PROBLEM STATEMENT :: Could you reproduce, word for word, the lines of the material beginning at the one that contains "You are a computer-use agent. Screen dimensions: 648x526" and stopping after the one that contains "pyautogui.click(x=235, y=136)", with both of those lines included?

═══ DATA IN THIS EXERCISE

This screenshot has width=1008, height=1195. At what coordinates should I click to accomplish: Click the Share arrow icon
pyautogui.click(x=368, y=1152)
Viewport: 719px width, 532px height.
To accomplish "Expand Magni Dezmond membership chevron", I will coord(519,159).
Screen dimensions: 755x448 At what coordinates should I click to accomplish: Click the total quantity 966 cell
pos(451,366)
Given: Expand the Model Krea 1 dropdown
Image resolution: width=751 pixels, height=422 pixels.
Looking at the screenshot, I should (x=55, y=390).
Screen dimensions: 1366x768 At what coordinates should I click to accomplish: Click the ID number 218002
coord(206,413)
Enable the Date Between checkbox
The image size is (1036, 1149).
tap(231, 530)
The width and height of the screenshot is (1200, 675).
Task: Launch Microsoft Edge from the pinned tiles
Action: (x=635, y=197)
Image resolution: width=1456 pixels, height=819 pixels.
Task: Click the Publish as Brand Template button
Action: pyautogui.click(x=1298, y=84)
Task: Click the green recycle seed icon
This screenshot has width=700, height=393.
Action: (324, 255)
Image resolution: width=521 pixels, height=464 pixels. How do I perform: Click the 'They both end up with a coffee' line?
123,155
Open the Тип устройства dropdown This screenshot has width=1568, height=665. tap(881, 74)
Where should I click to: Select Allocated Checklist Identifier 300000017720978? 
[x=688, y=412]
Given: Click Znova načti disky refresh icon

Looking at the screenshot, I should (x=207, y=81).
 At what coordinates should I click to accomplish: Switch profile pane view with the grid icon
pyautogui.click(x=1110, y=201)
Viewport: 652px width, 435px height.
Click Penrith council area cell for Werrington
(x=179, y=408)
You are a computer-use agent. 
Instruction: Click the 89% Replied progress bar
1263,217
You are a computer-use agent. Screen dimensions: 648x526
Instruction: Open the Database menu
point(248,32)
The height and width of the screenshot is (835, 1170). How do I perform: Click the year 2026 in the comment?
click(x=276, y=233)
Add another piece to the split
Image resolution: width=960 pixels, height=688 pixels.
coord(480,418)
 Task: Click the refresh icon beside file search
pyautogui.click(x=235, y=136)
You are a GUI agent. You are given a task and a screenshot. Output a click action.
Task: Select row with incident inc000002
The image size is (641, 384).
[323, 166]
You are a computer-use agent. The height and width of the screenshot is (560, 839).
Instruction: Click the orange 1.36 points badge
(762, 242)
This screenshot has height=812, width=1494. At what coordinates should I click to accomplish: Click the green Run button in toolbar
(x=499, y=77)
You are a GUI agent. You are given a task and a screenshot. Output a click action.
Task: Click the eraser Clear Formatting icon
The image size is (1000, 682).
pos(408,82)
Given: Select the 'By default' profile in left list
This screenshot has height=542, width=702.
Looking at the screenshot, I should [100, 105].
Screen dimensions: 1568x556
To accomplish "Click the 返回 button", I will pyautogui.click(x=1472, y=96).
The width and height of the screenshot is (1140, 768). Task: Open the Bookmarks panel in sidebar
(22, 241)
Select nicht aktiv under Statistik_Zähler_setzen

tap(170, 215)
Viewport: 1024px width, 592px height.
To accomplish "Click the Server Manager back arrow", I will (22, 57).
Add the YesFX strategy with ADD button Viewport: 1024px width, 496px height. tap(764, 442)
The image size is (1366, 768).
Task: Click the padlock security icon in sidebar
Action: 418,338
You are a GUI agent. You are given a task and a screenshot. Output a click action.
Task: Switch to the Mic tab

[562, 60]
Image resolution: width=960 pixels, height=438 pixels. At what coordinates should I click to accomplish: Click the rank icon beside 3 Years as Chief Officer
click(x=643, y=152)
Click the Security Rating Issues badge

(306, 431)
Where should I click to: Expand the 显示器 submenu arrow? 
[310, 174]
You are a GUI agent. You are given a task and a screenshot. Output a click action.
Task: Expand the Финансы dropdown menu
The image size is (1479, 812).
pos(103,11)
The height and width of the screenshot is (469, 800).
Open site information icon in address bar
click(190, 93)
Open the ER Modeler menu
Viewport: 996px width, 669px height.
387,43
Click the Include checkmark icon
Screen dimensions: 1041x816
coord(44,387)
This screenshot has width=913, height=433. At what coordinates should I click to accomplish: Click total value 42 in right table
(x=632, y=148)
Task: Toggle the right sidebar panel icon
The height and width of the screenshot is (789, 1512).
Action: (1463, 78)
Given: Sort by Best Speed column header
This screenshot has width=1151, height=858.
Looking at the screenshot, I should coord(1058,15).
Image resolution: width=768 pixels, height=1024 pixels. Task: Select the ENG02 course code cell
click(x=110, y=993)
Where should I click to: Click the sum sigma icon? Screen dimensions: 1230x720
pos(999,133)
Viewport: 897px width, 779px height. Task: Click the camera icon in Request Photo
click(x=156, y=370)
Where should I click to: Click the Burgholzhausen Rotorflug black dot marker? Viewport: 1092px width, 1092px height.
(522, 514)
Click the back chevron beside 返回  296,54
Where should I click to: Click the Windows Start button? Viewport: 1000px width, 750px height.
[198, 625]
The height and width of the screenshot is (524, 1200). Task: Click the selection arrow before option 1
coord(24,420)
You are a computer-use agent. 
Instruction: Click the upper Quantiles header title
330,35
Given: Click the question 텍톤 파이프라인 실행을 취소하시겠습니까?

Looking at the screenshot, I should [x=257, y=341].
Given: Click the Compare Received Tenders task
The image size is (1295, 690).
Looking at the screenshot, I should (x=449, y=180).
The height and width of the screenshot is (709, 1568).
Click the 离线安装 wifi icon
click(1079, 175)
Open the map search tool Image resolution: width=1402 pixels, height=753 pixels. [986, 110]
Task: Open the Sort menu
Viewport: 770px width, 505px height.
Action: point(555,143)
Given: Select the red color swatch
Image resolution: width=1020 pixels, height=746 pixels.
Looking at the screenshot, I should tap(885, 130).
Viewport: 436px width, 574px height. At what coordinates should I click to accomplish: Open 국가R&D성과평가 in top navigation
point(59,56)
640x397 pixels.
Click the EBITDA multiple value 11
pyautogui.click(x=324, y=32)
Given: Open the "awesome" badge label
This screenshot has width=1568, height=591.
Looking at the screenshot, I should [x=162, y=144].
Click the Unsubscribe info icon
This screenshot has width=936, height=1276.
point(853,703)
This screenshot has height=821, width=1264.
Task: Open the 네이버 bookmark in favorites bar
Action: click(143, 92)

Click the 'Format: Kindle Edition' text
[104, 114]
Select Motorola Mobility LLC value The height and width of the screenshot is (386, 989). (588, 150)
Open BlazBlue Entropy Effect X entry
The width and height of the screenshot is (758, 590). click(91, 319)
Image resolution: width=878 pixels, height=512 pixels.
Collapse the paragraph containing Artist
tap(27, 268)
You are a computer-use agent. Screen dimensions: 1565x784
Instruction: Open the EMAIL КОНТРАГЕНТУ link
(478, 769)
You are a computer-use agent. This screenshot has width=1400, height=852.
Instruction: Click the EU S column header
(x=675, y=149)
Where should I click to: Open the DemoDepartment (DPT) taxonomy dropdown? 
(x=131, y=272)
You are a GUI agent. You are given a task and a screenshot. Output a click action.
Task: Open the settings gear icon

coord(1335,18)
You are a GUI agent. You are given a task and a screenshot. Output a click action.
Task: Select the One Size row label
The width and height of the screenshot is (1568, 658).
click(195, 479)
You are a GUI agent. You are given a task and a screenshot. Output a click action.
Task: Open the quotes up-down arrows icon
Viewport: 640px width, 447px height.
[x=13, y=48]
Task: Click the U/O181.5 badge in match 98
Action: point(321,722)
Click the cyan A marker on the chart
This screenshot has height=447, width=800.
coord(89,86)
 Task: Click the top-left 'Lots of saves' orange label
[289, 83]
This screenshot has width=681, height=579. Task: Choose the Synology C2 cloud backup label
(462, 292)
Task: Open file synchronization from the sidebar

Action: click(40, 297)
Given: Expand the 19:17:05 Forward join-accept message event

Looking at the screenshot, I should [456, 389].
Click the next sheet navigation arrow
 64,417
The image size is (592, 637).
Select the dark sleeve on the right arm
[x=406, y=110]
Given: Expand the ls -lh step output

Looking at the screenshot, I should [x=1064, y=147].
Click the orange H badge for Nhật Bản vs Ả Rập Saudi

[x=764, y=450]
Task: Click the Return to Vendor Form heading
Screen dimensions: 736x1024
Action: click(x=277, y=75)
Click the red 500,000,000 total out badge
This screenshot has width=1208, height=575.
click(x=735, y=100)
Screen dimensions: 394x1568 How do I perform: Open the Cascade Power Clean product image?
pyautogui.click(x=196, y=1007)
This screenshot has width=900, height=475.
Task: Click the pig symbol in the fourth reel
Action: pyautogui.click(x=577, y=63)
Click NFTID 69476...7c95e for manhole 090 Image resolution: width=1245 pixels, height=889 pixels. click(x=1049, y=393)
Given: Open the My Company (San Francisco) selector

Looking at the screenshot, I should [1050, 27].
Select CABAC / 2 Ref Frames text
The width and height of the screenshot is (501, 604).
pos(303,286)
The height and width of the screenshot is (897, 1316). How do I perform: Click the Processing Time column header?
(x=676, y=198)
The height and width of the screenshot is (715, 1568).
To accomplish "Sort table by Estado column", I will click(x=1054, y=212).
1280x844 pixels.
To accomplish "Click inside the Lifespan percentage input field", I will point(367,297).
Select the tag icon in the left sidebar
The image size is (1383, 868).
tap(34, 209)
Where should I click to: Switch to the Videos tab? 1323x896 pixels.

══════

FINISHED EXERCISE ::
You are a computer-use agent. Screen dimensions: 648x526
Instruction: Open the Database menu
point(248,32)
The height and width of the screenshot is (835, 1170). How do I perform: Click the year 2026 in the comment?
click(x=276, y=233)
Add another piece to the split
Image resolution: width=960 pixels, height=688 pixels.
coord(480,418)
 Task: Click the refresh icon beside file search
pyautogui.click(x=235, y=136)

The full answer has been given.